━━━ DATA
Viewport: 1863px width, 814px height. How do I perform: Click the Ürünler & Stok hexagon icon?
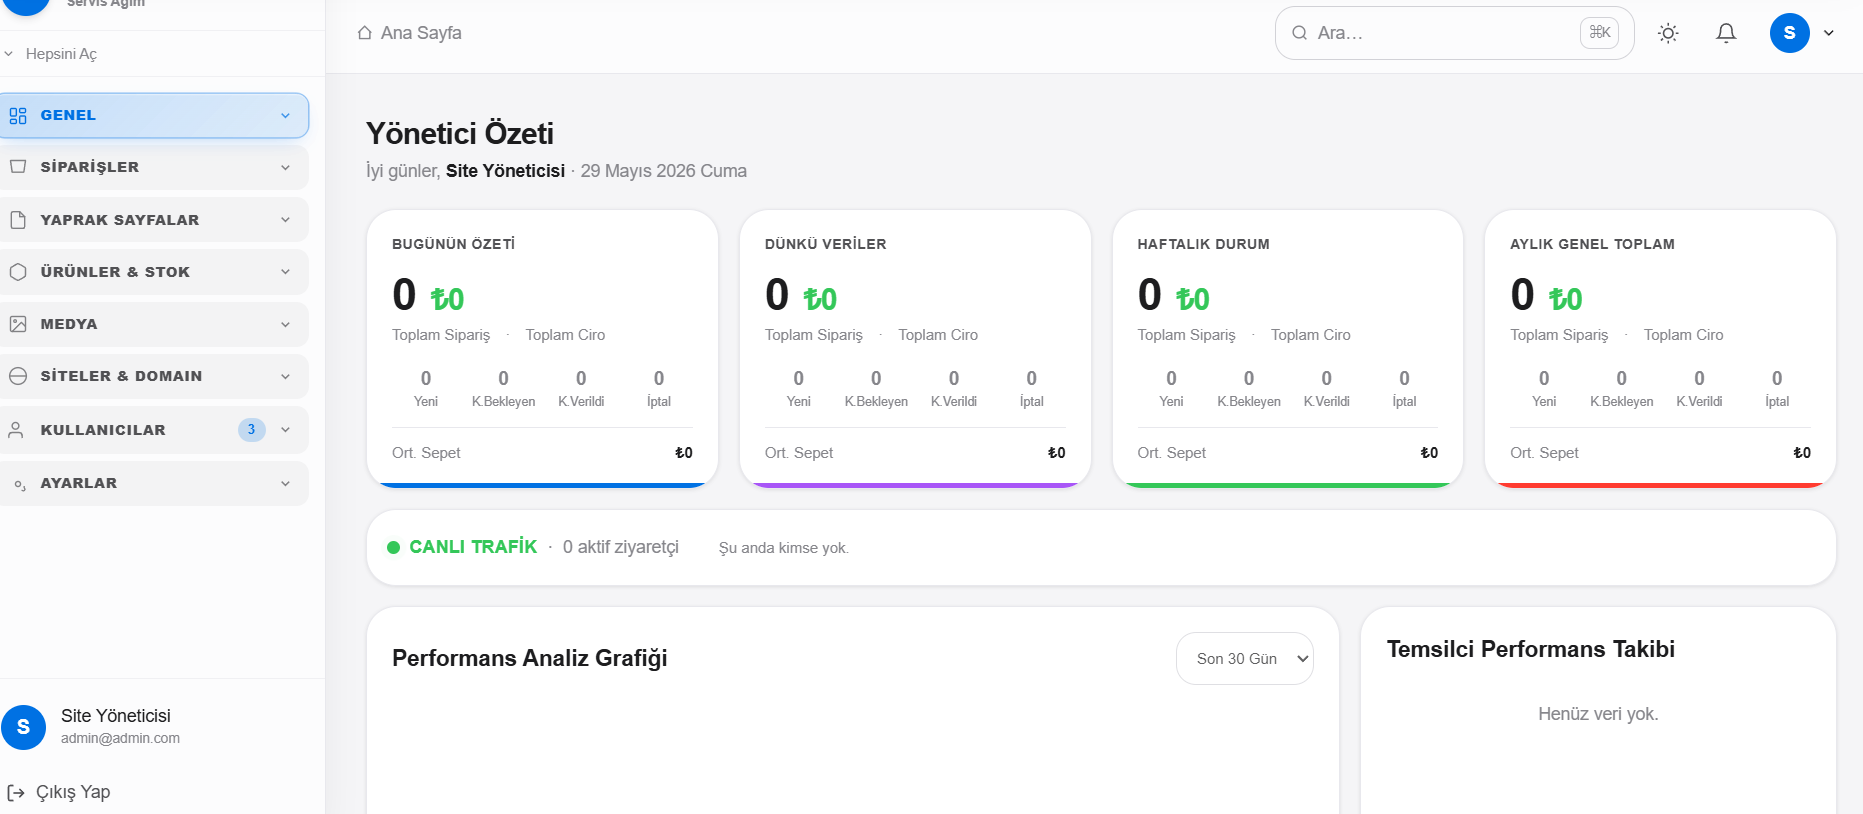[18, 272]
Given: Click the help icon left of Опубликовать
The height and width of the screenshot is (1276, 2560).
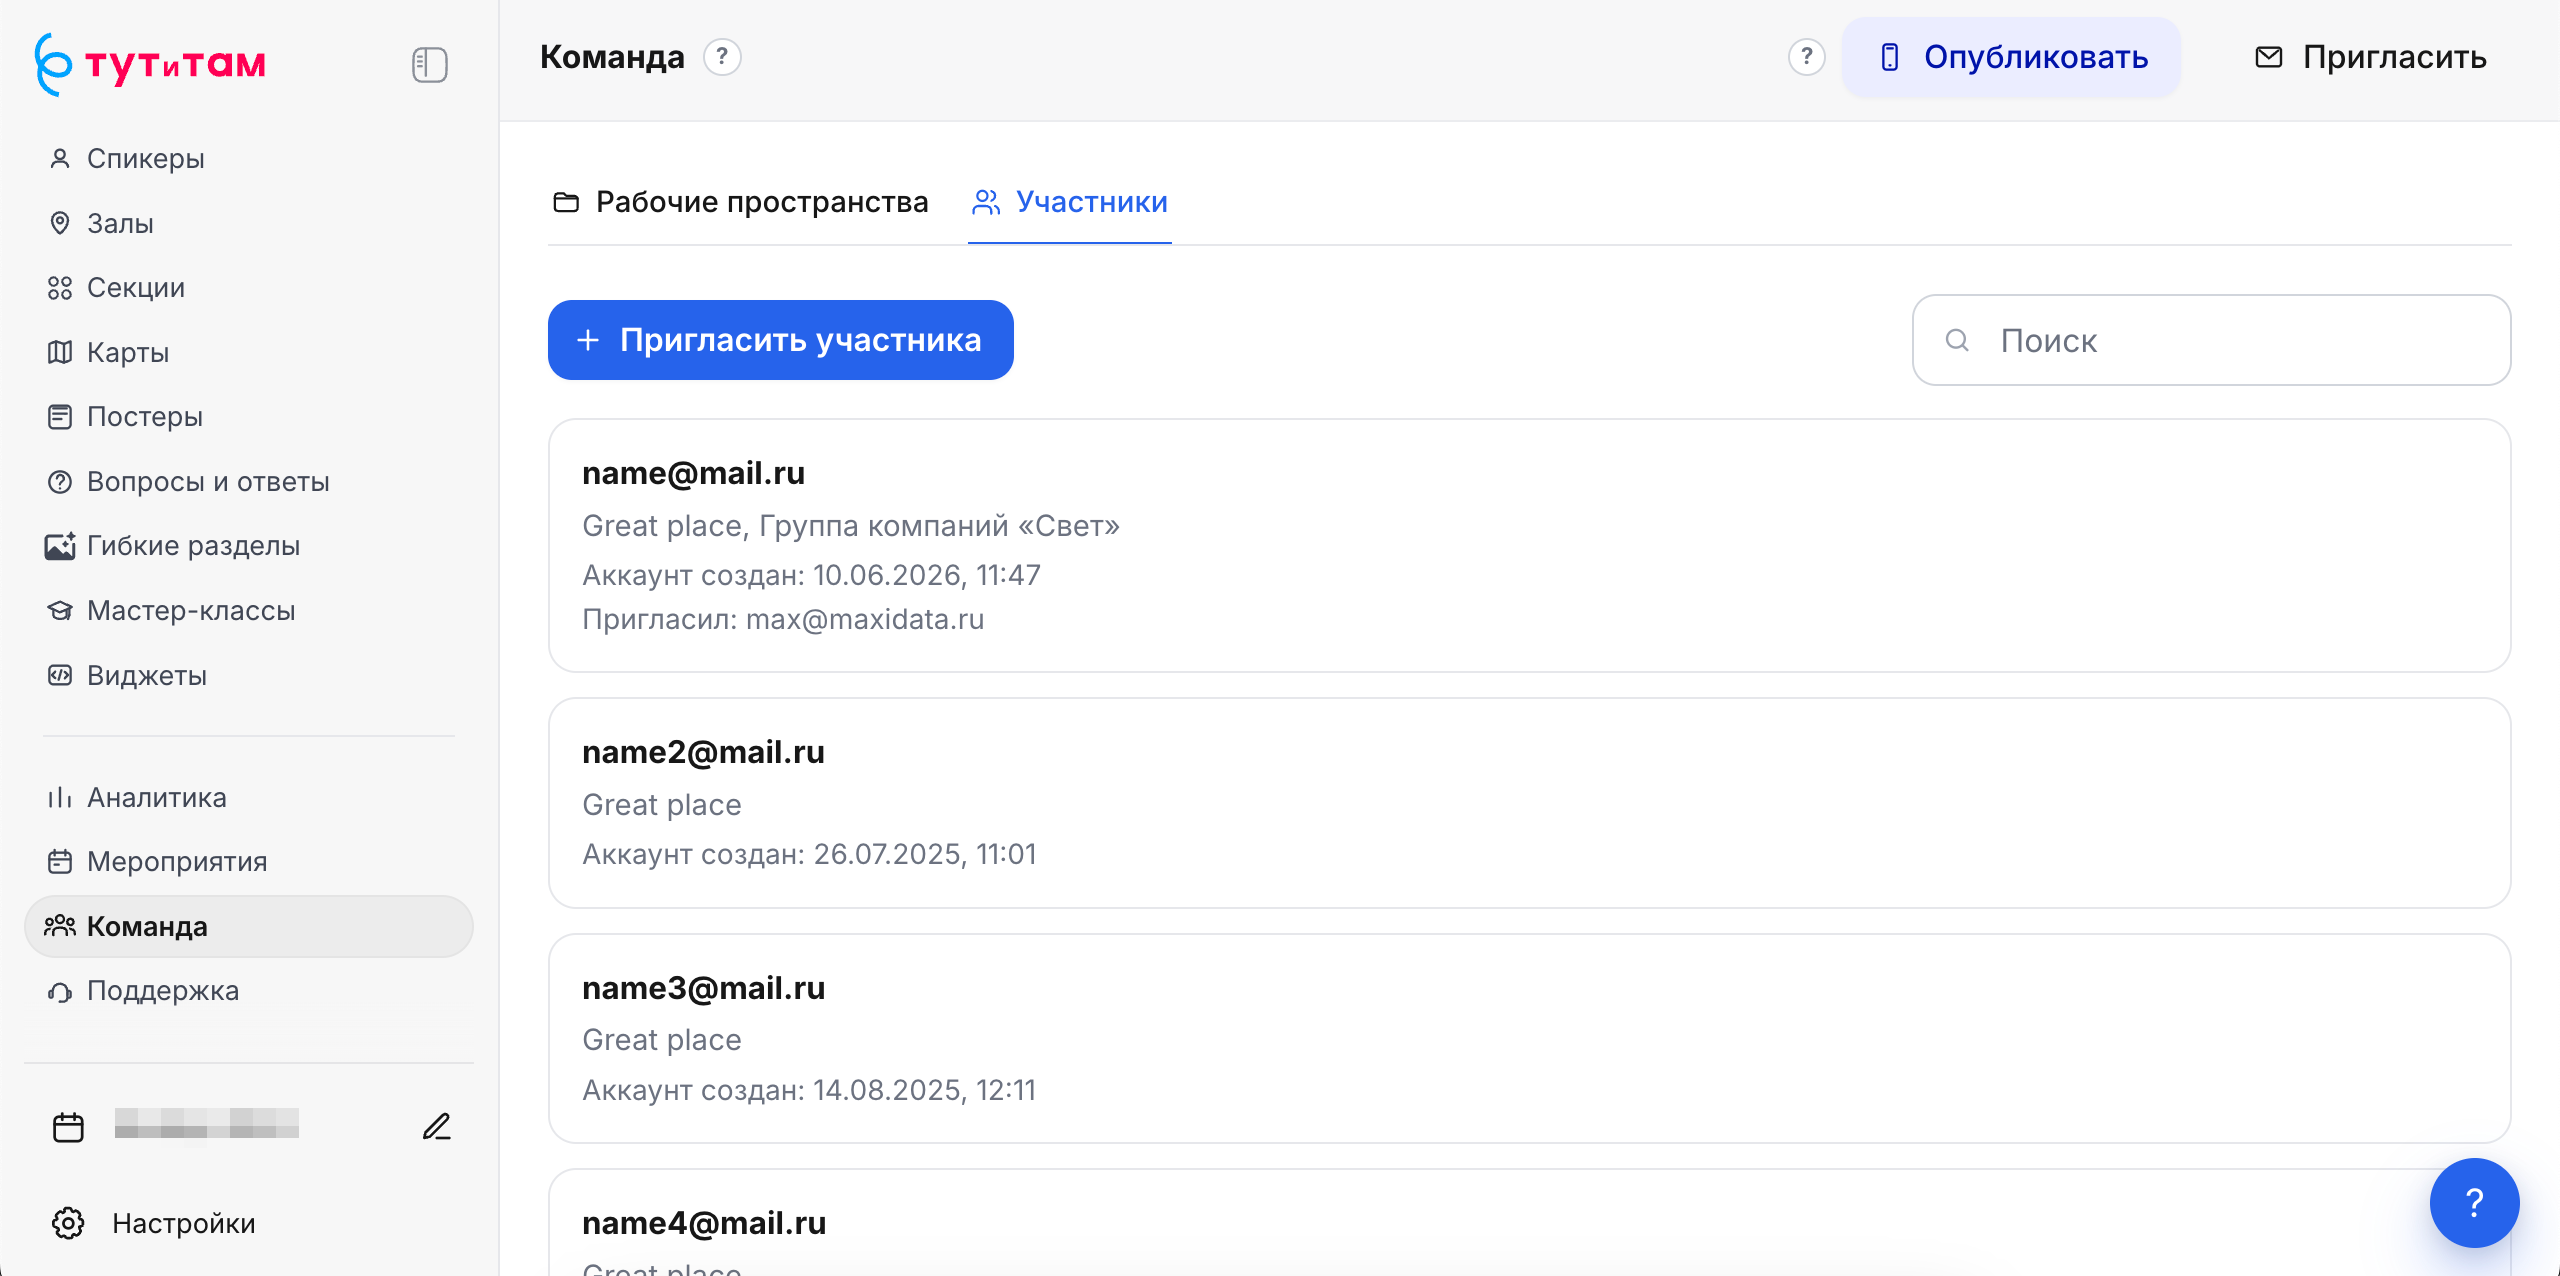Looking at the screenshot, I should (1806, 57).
━━━━━━
**WHAT THE TASK ASKS**:
In the records above, find the line containing "The height and", then please restate it and each line after it word for word, pictures excluded.

**SOLVED PROBLEM**:
The height and width of the screenshot is (1276, 2560).
Looking at the screenshot, I should (1806, 57).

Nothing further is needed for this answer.